Another advantage achieved by the invention is that with the invention, the average speed of the electric motor in a higher Speed range is shifted. As a result, the ohmic losses, in particular when accelerating the electric motor from low speeds out, resulting in an improvement in the overall electrical efficiency. This reduces the total energy consumption and the dissipated heat loss.

According to a development of the invention, the spring element is a torsion spring. This may be a torsion bar whose first end is firmly clamped, e.g. is attached to an actuator housing and at its other end the pressing element is fixed and projects substantially perpendicularly from the Torsionsfederstab. The torsion spring rod can be arranged parallel with respect to the control shaft and thus very space-saving.

Preferably, the "increased" mass moment of inertia of the pressure element is achieved by a mass concentration at the end remote from the torsion spring. This results in a relatively high mass moment of inertia with a comparatively small total mass of the pressure element. The pressure element can be made, for example, from a plate-shaped component and have a closed contour with a recess in the central region. The pressing element may be a stamped part. In particular, the recess may be punched out in the middle region.

As already mentioned, according to the invention, the mass moment of inertia of the pressure element related to its pivot axis is greater than the mass moment of inertia formed by the control shaft and the cams and related to the longitudinal axis of the control shaft. A particularly favorable mass moment of inertia results if the mass moment of inertia of the pressure element related to its pivot axis is greater than that by a factor which lies in the range between 1.7 and 2.3 formed by the control shaft and the cam, related to the longitudinal axis of the control shaft mass moment of inertia.

Figur 1

einen elektrischen Ventiltrieb mit Drehaktor gemäß dem Stand der Technik, wie er aus der DE 101 40 461 A1 bekannt ist;

Figur 2

ein durch eine Torsionsfeder vorgespanntes Andrückelement gemäß der Erfindung;

Figur 3

ein Drehzahl-Drehwinkel-Diagramm zur Erläuterung des mit der Erfindung erreichten Energieeinsparpotenzials.

In the following the invention will be explained in connection with the drawing. Show it:

FIG. 1

an electric valve drive with rotary actuator according to the prior art, as it is known from DE 101 40 461 A1;

FIG. 2

a biasing spring biased by a torsion spring according to the invention;

FIG. 3

a speed-rotation angle diagram for explaining the achieved with the invention energy saving potential.

Figure 1 shows a rotary actuator as it is known from DE 101 40 461 A1. The content of DE 101 40 461 A1 is hereby incorporated in full in the content of the present patent application.
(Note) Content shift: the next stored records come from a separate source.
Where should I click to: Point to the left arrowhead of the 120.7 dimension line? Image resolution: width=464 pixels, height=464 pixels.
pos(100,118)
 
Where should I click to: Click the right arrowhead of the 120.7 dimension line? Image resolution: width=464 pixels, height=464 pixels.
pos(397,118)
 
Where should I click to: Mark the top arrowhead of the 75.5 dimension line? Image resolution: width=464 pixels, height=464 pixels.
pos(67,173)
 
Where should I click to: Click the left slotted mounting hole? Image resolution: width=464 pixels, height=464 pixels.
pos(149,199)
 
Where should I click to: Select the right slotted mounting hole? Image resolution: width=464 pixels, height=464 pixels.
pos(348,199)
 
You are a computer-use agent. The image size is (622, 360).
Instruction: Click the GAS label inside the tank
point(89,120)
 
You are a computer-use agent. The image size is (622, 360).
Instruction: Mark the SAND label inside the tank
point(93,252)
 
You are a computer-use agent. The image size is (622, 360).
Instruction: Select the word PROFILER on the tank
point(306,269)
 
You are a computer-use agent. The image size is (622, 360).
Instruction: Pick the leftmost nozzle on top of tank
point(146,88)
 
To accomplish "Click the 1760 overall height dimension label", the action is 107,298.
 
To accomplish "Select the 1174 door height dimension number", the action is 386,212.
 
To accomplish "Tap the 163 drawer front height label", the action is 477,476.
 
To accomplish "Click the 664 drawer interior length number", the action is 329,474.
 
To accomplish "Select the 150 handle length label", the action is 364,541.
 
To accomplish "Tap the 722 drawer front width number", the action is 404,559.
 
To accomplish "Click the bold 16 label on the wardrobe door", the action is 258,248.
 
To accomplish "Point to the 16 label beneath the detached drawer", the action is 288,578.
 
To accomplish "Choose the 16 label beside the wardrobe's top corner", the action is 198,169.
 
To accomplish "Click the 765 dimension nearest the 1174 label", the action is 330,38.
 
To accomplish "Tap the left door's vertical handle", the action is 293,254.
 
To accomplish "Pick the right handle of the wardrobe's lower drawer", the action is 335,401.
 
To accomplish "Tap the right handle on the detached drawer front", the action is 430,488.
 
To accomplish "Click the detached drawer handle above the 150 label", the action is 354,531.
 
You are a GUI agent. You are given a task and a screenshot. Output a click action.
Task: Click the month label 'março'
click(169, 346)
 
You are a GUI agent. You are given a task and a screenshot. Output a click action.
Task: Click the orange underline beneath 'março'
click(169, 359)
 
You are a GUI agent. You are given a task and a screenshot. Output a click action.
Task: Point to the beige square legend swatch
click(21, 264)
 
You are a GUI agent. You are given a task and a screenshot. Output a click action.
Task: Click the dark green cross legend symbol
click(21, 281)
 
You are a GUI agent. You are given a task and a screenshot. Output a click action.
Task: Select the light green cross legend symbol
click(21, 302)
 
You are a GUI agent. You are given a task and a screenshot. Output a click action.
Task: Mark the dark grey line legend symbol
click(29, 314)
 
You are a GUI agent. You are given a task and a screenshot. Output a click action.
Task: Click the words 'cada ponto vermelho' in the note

It is expressly pointed out that all the features described in DE 101 40 461 A1 are also the subject of the present patent application.

FIG. 1 shows an electric valve drive 1 which is based on the rotary actuator principle. An axially displaceably arranged valve 2 is biased by a closing spring 3 in the closed position shown here. At the shaft end of the valve 2, a rocker arm 4 is arranged. Further, a control shaft 5 is provided with a cam 6 acting on the rocker arm 4. The control shaft 5 with the cam 6 is pivoted by an electric motor 7 back and forth. Furthermore, a lever-like element 8 is provided, against which an arm 9 of a leg spring 10 presses. The leg spring 10 thus exerts a torque on the control shaft 5 which is dependent on the pivot position of the control shaft 5. At the back and forth Herbewegung the control shaft 5 and the cam 6 and the arm 9 of the leg spring 10 is moved in accordance with the movement of the lever-like element 8 with. In the rotary actuator shown in FIG. 1, the mass moment of inertia of the arm 9 of the leg fields 10 is comparatively small compared with the control shaft 5 and the cam 6.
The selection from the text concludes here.